Goal of the exercise:
Rewrite the listing below, switching every occurrence of "GUI agent" to "desktop agent" and keeping everything else identical.
┏━━
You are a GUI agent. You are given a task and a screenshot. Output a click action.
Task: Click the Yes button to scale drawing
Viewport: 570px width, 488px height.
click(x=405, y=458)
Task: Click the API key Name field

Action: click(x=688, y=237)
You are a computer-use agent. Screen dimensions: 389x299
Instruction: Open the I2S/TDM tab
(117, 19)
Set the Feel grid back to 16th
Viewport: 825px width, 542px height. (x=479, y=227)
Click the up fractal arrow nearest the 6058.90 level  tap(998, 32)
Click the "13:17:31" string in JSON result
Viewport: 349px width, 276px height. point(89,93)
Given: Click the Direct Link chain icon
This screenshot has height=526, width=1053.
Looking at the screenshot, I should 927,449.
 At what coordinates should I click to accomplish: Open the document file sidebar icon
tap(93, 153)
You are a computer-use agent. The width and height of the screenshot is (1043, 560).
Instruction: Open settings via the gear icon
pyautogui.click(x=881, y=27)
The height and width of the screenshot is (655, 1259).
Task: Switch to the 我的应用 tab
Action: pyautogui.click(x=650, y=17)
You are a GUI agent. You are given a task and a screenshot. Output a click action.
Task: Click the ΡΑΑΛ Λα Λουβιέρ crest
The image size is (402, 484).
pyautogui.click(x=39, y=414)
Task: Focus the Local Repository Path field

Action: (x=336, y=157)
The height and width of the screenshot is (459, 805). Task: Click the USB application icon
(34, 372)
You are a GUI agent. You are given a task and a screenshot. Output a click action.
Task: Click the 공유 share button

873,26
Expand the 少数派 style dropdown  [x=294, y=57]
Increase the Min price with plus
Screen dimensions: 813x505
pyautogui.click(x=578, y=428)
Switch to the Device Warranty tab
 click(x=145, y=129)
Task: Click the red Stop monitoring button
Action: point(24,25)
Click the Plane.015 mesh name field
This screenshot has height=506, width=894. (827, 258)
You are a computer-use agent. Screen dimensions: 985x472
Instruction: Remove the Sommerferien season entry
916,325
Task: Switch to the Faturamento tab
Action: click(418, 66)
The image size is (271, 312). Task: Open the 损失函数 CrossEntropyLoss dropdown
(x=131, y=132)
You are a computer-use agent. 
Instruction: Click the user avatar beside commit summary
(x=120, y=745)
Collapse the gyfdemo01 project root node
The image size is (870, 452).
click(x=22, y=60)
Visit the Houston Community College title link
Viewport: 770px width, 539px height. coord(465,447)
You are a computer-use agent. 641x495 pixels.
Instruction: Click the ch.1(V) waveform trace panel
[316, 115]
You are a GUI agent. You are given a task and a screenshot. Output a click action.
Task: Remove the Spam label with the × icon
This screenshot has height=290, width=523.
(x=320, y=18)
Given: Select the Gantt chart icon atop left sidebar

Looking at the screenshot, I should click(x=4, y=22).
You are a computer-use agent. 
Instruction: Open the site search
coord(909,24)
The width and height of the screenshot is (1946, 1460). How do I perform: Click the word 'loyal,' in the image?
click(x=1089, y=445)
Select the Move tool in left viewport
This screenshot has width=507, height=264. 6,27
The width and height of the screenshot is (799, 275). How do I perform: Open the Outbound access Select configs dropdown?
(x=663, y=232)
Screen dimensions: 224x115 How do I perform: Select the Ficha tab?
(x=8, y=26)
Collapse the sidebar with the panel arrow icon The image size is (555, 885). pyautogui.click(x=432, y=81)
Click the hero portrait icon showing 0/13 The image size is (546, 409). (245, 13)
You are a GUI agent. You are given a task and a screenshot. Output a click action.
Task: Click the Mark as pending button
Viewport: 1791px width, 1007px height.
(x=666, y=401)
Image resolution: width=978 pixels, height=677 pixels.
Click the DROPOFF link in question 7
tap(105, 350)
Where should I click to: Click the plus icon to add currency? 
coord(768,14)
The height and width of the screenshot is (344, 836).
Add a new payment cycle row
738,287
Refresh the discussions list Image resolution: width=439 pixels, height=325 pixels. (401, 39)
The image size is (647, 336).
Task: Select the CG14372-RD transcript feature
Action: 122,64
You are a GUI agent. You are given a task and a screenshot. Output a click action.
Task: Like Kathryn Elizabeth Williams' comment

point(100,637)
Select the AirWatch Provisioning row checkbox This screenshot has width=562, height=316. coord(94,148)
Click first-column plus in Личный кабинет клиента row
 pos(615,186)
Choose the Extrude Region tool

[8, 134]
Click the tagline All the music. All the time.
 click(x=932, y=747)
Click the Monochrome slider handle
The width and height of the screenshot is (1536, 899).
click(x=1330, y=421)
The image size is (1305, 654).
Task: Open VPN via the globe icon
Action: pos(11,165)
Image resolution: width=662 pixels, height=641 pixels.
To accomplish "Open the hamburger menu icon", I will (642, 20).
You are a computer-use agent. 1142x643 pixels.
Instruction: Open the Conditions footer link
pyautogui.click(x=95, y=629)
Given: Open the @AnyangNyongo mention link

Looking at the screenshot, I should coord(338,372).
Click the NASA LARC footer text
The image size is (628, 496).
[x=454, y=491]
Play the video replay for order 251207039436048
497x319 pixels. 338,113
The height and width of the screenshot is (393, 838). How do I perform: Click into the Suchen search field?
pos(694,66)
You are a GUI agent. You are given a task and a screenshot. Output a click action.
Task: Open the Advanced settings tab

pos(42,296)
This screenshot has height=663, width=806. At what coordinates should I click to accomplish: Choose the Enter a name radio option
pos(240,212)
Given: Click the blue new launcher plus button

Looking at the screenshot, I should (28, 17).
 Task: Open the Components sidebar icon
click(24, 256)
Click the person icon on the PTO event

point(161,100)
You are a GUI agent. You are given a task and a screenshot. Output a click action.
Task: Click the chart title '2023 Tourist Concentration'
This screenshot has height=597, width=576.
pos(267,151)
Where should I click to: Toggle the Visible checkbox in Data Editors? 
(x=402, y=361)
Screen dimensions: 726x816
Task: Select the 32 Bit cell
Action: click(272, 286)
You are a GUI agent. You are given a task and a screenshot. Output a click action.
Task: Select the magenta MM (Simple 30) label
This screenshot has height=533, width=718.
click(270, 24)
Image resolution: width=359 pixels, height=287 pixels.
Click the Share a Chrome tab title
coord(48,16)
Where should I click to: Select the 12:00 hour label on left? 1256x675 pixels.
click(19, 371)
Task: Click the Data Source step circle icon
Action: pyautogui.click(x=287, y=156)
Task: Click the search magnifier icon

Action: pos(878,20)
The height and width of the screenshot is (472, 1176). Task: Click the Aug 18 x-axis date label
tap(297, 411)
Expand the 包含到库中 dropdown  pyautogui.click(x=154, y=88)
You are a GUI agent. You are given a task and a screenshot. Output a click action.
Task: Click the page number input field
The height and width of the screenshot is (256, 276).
┗━━
Exercise answer:
You are a desktop agent. You are given a task and a screenshot. Output a click action.
Task: Click the Yes button to scale drawing
Viewport: 570px width, 488px height.
click(x=405, y=458)
Task: Click the API key Name field

Action: click(x=688, y=237)
You are a computer-use agent. Screen dimensions: 389x299
Instruction: Open the I2S/TDM tab
(117, 19)
Set the Feel grid back to 16th
Viewport: 825px width, 542px height. (x=479, y=227)
Click the up fractal arrow nearest the 6058.90 level  tap(998, 32)
Click the "13:17:31" string in JSON result
Viewport: 349px width, 276px height. point(89,93)
Given: Click the Direct Link chain icon
This screenshot has height=526, width=1053.
Looking at the screenshot, I should 927,449.
 At what coordinates should I click to accomplish: Open the document file sidebar icon
tap(93, 153)
You are a computer-use agent. The width and height of the screenshot is (1043, 560).
Instruction: Open settings via the gear icon
pyautogui.click(x=881, y=27)
The height and width of the screenshot is (655, 1259).
Task: Switch to the 我的应用 tab
Action: pyautogui.click(x=650, y=17)
You are a desktop agent. You are given a task and a screenshot. Output a click action.
Task: Click the ΡΑΑΛ Λα Λουβιέρ crest
The image size is (402, 484).
pyautogui.click(x=39, y=414)
Task: Focus the Local Repository Path field

Action: (x=336, y=157)
The height and width of the screenshot is (459, 805). Task: Click the USB application icon
(34, 372)
You are a desktop agent. You are given a task and a screenshot. Output a click action.
Task: Click the 공유 share button

873,26
Expand the 少数派 style dropdown  [x=294, y=57]
Increase the Min price with plus
Screen dimensions: 813x505
pyautogui.click(x=578, y=428)
Switch to the Device Warranty tab
 click(x=145, y=129)
Task: Click the red Stop monitoring button
Action: point(24,25)
Click the Plane.015 mesh name field
This screenshot has height=506, width=894. (827, 258)
You are a computer-use agent. Screen dimensions: 985x472
Instruction: Remove the Sommerferien season entry
916,325
Task: Switch to the Faturamento tab
Action: click(418, 66)
The image size is (271, 312). Task: Open the 损失函数 CrossEntropyLoss dropdown
(x=131, y=132)
You are a computer-use agent. 
Instruction: Click the user avatar beside commit summary
(x=120, y=745)
Collapse the gyfdemo01 project root node
The image size is (870, 452).
click(x=22, y=60)
Visit the Houston Community College title link
Viewport: 770px width, 539px height. coord(465,447)
You are a computer-use agent. 641x495 pixels.
Instruction: Click the ch.1(V) waveform trace panel
[316, 115]
You are a desktop agent. You are given a task and a screenshot. Output a click action.
Task: Remove the Spam label with the × icon
This screenshot has height=290, width=523.
(x=320, y=18)
Given: Select the Gantt chart icon atop left sidebar

Looking at the screenshot, I should click(x=4, y=22).
You are a computer-use agent. 
Instruction: Open the site search
coord(909,24)
The width and height of the screenshot is (1946, 1460). How do I perform: Click the word 'loyal,' in the image?
click(x=1089, y=445)
Select the Move tool in left viewport
This screenshot has width=507, height=264. 6,27
The width and height of the screenshot is (799, 275). How do I perform: Open the Outbound access Select configs dropdown?
(x=663, y=232)
Screen dimensions: 224x115 How do I perform: Select the Ficha tab?
(x=8, y=26)
Collapse the sidebar with the panel arrow icon The image size is (555, 885). pyautogui.click(x=432, y=81)
Click the hero portrait icon showing 0/13 The image size is (546, 409). (245, 13)
You are a desktop agent. You are given a task and a screenshot. Output a click action.
Task: Click the Mark as pending button
Viewport: 1791px width, 1007px height.
(x=666, y=401)
Image resolution: width=978 pixels, height=677 pixels.
Click the DROPOFF link in question 7
tap(105, 350)
Where should I click to: Click the plus icon to add currency? 
coord(768,14)
The height and width of the screenshot is (344, 836).
Add a new payment cycle row
738,287
Refresh the discussions list Image resolution: width=439 pixels, height=325 pixels. (401, 39)
The image size is (647, 336).
Task: Select the CG14372-RD transcript feature
Action: 122,64
You are a desktop agent. You are given a task and a screenshot. Output a click action.
Task: Like Kathryn Elizabeth Williams' comment

point(100,637)
Select the AirWatch Provisioning row checkbox This screenshot has width=562, height=316. coord(94,148)
Click first-column plus in Личный кабинет клиента row
 pos(615,186)
Choose the Extrude Region tool

[8, 134]
Click the tagline All the music. All the time.
 click(x=932, y=747)
Click the Monochrome slider handle
The width and height of the screenshot is (1536, 899).
click(x=1330, y=421)
The image size is (1305, 654).
Task: Open VPN via the globe icon
Action: pos(11,165)
Image resolution: width=662 pixels, height=641 pixels.
To accomplish "Open the hamburger menu icon", I will (642, 20).
You are a computer-use agent. 1142x643 pixels.
Instruction: Open the Conditions footer link
pyautogui.click(x=95, y=629)
Given: Open the @AnyangNyongo mention link

Looking at the screenshot, I should coord(338,372).
Click the NASA LARC footer text
The image size is (628, 496).
[x=454, y=491]
Play the video replay for order 251207039436048
497x319 pixels. 338,113
The height and width of the screenshot is (393, 838). How do I perform: Click into the Suchen search field?
pos(694,66)
You are a desktop agent. You are given a task and a screenshot. Output a click action.
Task: Open the Advanced settings tab

pos(42,296)
This screenshot has height=663, width=806. At what coordinates should I click to accomplish: Choose the Enter a name radio option
pos(240,212)
Given: Click the blue new launcher plus button

Looking at the screenshot, I should (28, 17).
 Task: Open the Components sidebar icon
click(24, 256)
Click the person icon on the PTO event

point(161,100)
You are a desktop agent. You are given a task and a screenshot. Output a click action.
Task: Click the chart title '2023 Tourist Concentration'
This screenshot has height=597, width=576.
pos(267,151)
Where should I click to: Toggle the Visible checkbox in Data Editors? 
(x=402, y=361)
Screen dimensions: 726x816
Task: Select the 32 Bit cell
Action: click(272, 286)
You are a desktop agent. You are given a task and a screenshot. Output a click action.
Task: Select the magenta MM (Simple 30) label
This screenshot has height=533, width=718.
click(270, 24)
Image resolution: width=359 pixels, height=287 pixels.
Click the Share a Chrome tab title
coord(48,16)
Where should I click to: Select the 12:00 hour label on left? 1256x675 pixels.
click(19, 371)
Task: Click the Data Source step circle icon
Action: pyautogui.click(x=287, y=156)
Task: Click the search magnifier icon

Action: pos(878,20)
The height and width of the screenshot is (472, 1176). Task: Click the Aug 18 x-axis date label
tap(297, 411)
Expand the 包含到库中 dropdown  pyautogui.click(x=154, y=88)
You are a desktop agent. You are given a task and a screenshot. Output a click action.
Task: Click the page number input field
The height and width of the screenshot is (256, 276).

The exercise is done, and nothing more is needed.